● DIRECTIONS: Starting at the line with "Where should I", retype every remaining line of the records exactly. Do not include pictures.

[Recorded data]
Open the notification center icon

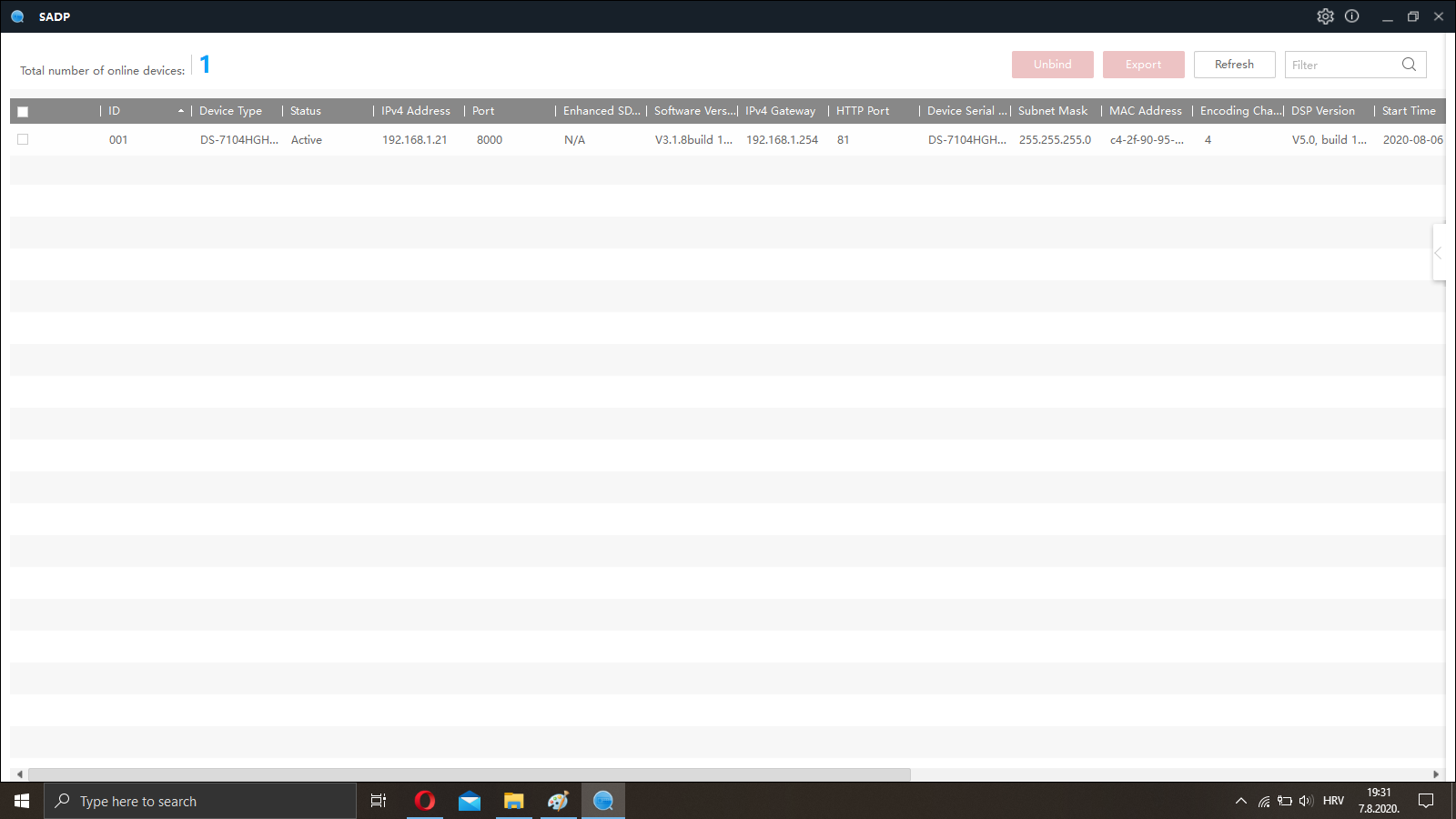(1426, 801)
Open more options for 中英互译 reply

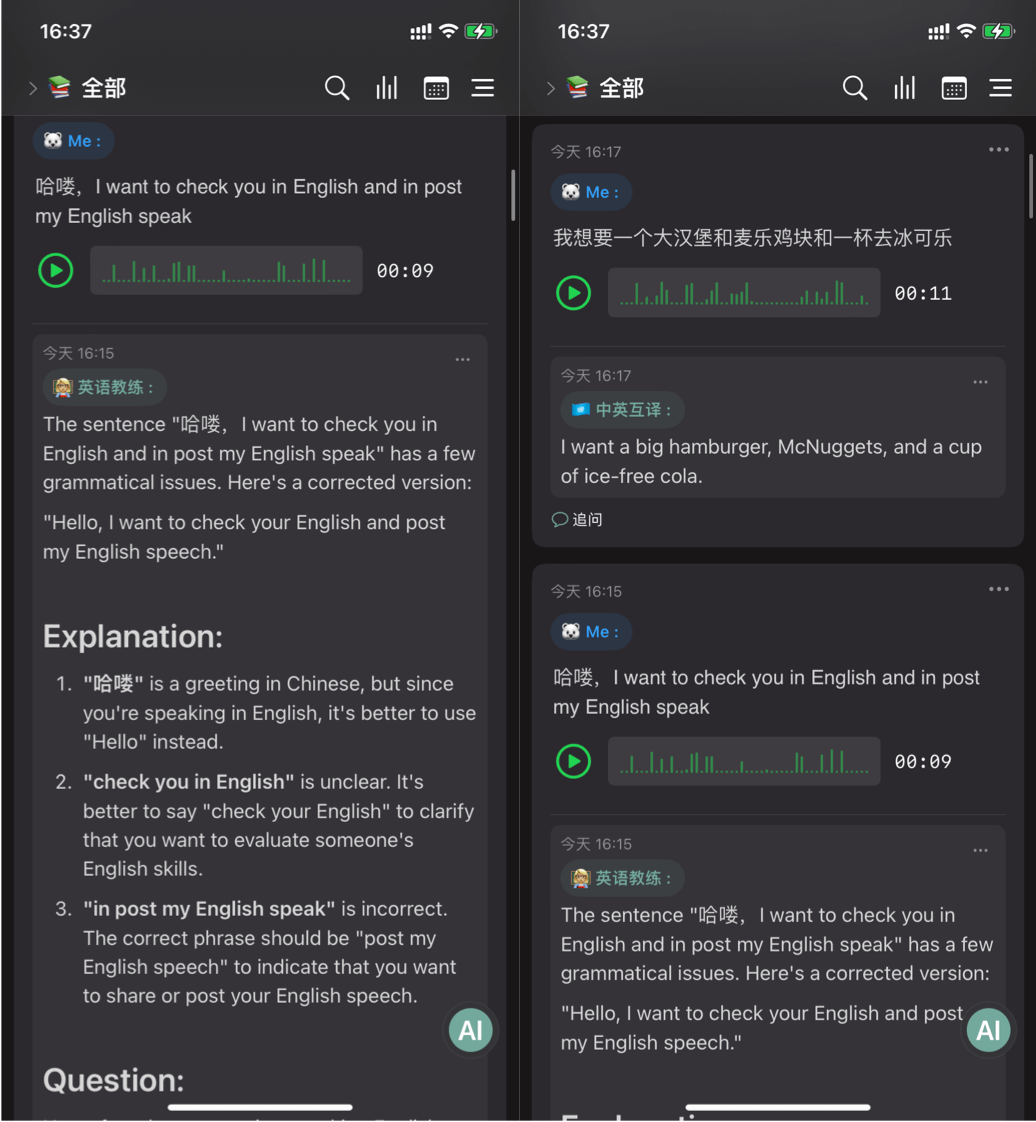click(x=980, y=382)
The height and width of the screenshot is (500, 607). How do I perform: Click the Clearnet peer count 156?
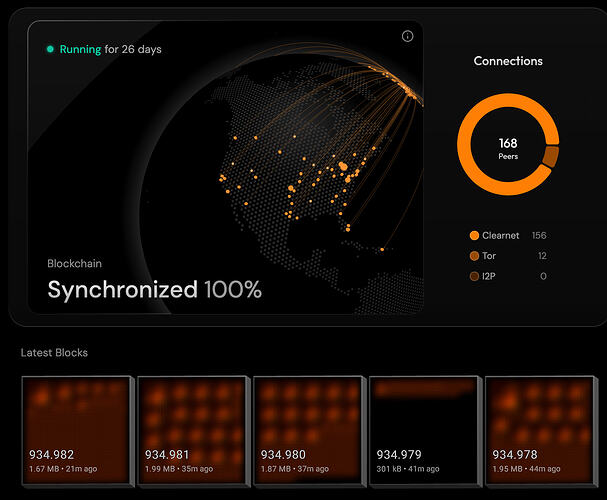pyautogui.click(x=539, y=236)
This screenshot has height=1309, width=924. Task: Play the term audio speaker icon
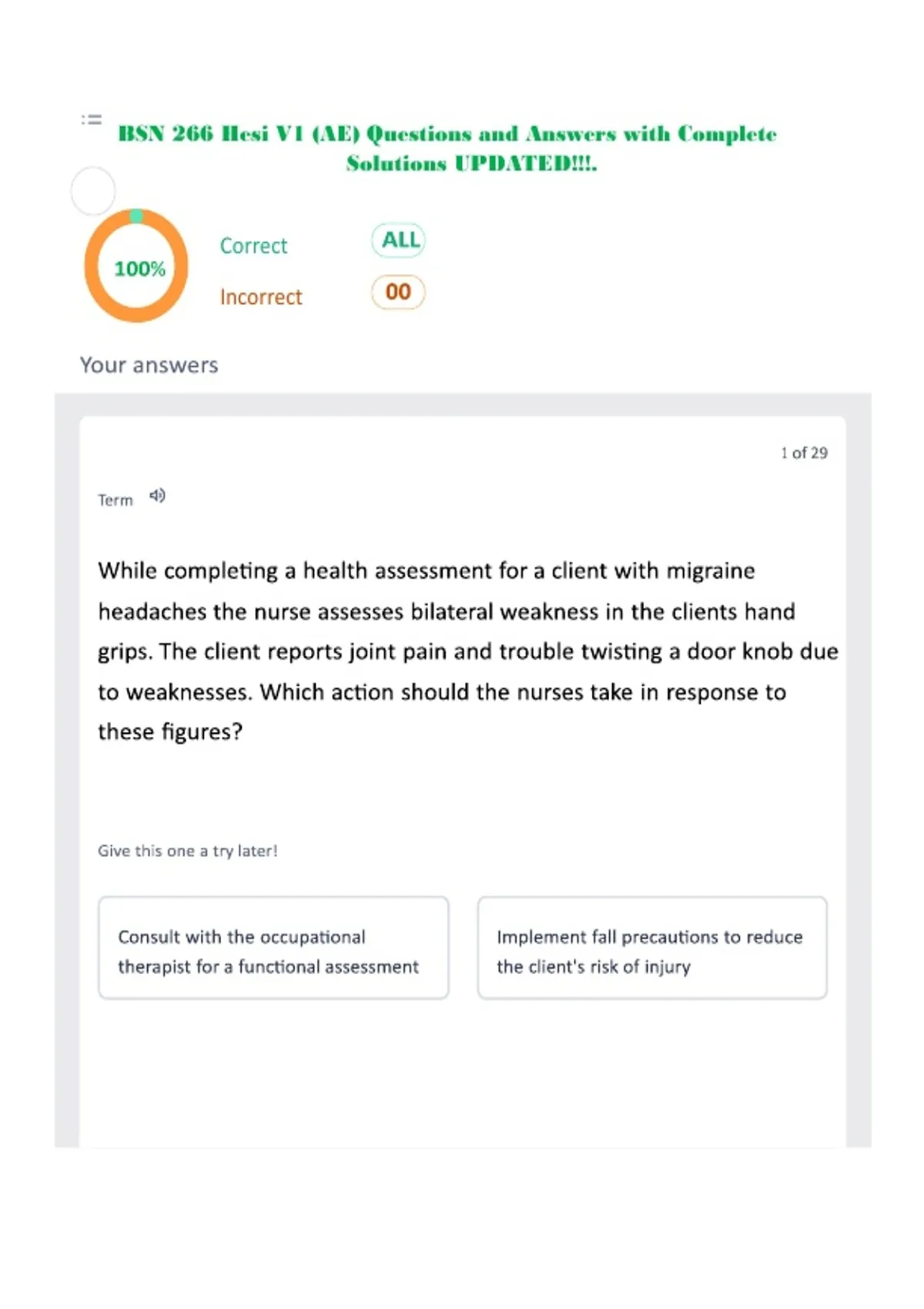coord(157,496)
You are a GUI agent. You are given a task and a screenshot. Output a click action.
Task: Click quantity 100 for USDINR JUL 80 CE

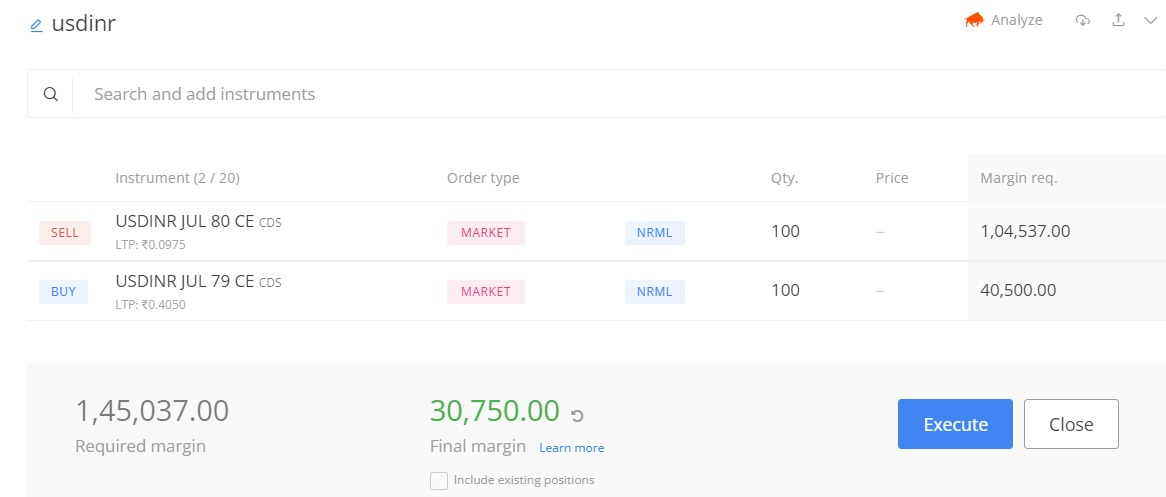[786, 231]
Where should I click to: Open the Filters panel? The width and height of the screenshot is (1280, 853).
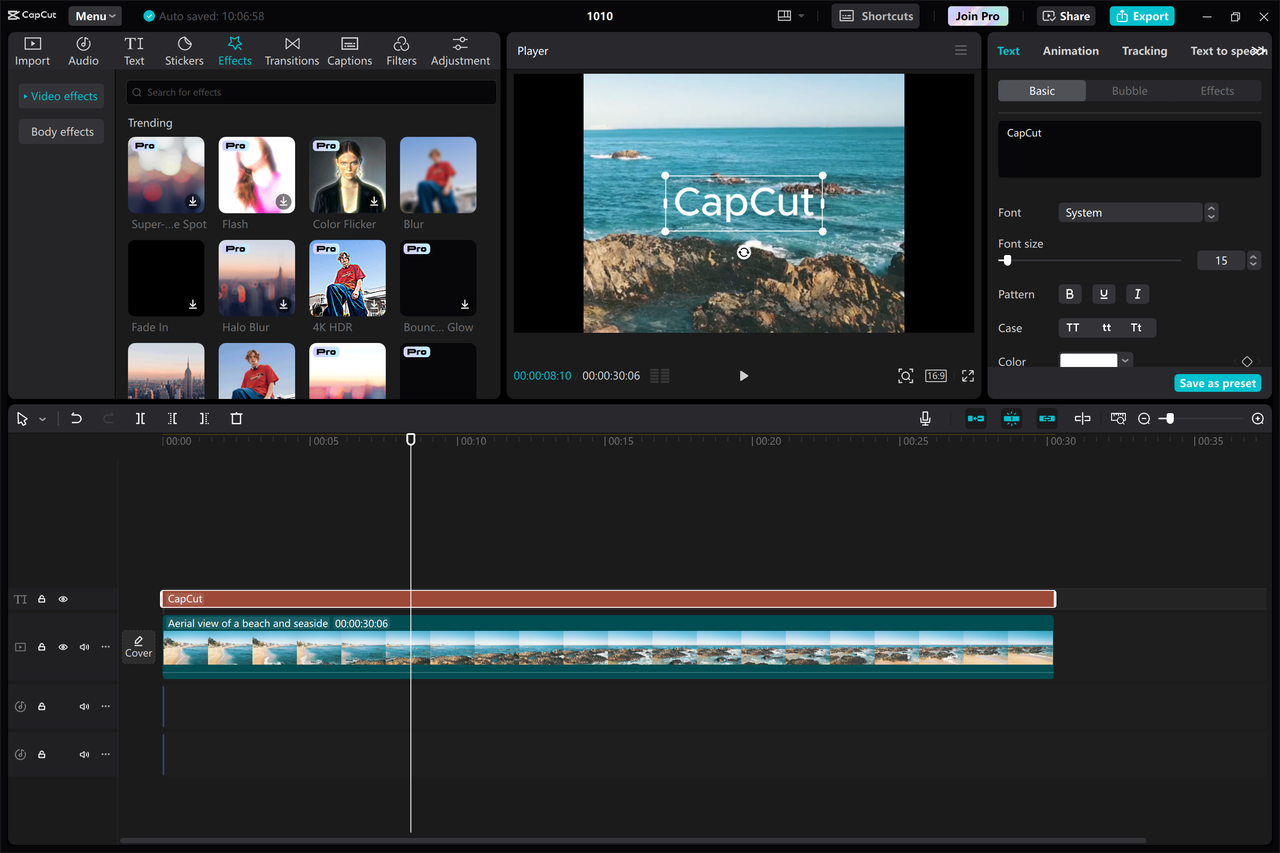pos(401,49)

● EXERCISE ANSWER:
Where should I click to: Open the Filters panel? The width and height of the screenshot is (1280, 853).
pos(401,49)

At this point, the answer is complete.